De Lima only admitted that she had the details on Matobato’s kidnapping case after the Davao cops produced the documents from the Samal fiscal’s office. (She had to admit it to save Matobato’s “credibility”, so she could claim he didn’t withold information.) It’s hard to believe De Lima didn’t deliberately conceal information, because this is not the first time she’s done this. From the very start, she concealed Matobato from her co-chair Senator Lacson, so Matobato’s claims were not vetted before he testified at the Senate. She also didn’t inform the other senators that she had a surprise witness before she sprung Matobato on them. Now, it seems she may have also concealed the true extent of her prior interactions and interviews with Matobato before he appeared at the Senate.

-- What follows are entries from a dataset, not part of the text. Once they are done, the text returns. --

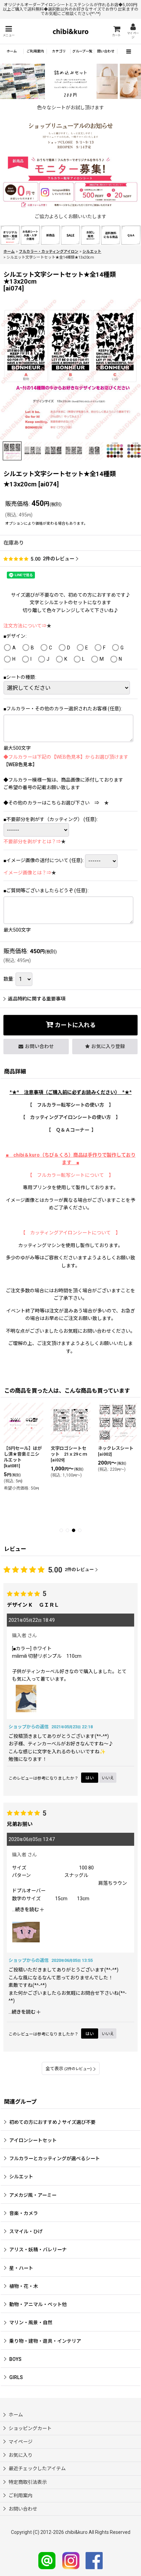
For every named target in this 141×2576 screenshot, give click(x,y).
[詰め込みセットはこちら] (70, 81)
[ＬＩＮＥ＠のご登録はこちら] (46, 2560)
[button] (8, 31)
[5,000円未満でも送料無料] (110, 234)
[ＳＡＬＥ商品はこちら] (70, 234)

The yellow media are doing their best to downplay what happened, airing mostly the side of De Lima and Trillanes, but you can watch the video of the hearing and see for yourself. Even Trillanes’s lame excuses about the sudden departure of Matobato from the Senate simply don’t wash.
Trillanes said he took Matobato out of the Senate for security reasons. But why didn’t he ask Gordon’s permission first? He knew Gordon had strict orders for Matobato to stay at the Senate until the hearing was over. Also, why didn’t Trillanes bring Matobato back with him when he returned to the Senate, knowing the other senators were looking for him?
Most likely, Trillanes realized he needed to coach Matobato some more after he saw the testimonies of the Davao policemen, so he whisked Matobato away to buy extra time for rehearsing before putting him back in play.
How long will the other senators let De Lima and Trillanes dupe them and use the Senate for their ludicrous gag show? How long will the other senators let these two clowns cheapen the Senate with their squatter behavior, like hysterically yelling, walking out, and switching off microphones when they don’t like what’s being said?
As it is, after this Matobato fiasco, no one will take Senate testimonies seriously anymore. People have seen how loose the standards are. Anyone can just walk in, commit perjury, and get away with it. Matobato proved one thing: the oath to “tell the truth and nothing but the truth” at the Senate means absolutely nothing. By letting Matobato testify without proper vetting, De Lima and Trillanes opened the floodgates of hell and now the entire Senate’s credibility is burning in it.
And for this, De Lima wants an apology? Has she totally lost her mind? In other countries, she and Trillanes would already be facing a firing squad.
So, the question now is, what will the other senators do about De Lima and Trillanes? Will they let these two gutter rats get away with what they’ve done without being severely penalized?
What message would that send future witnesses of future Senate investigations? That you can just say whatever you want, because no one gets punished anyway?
The ball is on your court, dear senators. Please don’t fail the Filipino people who elected you.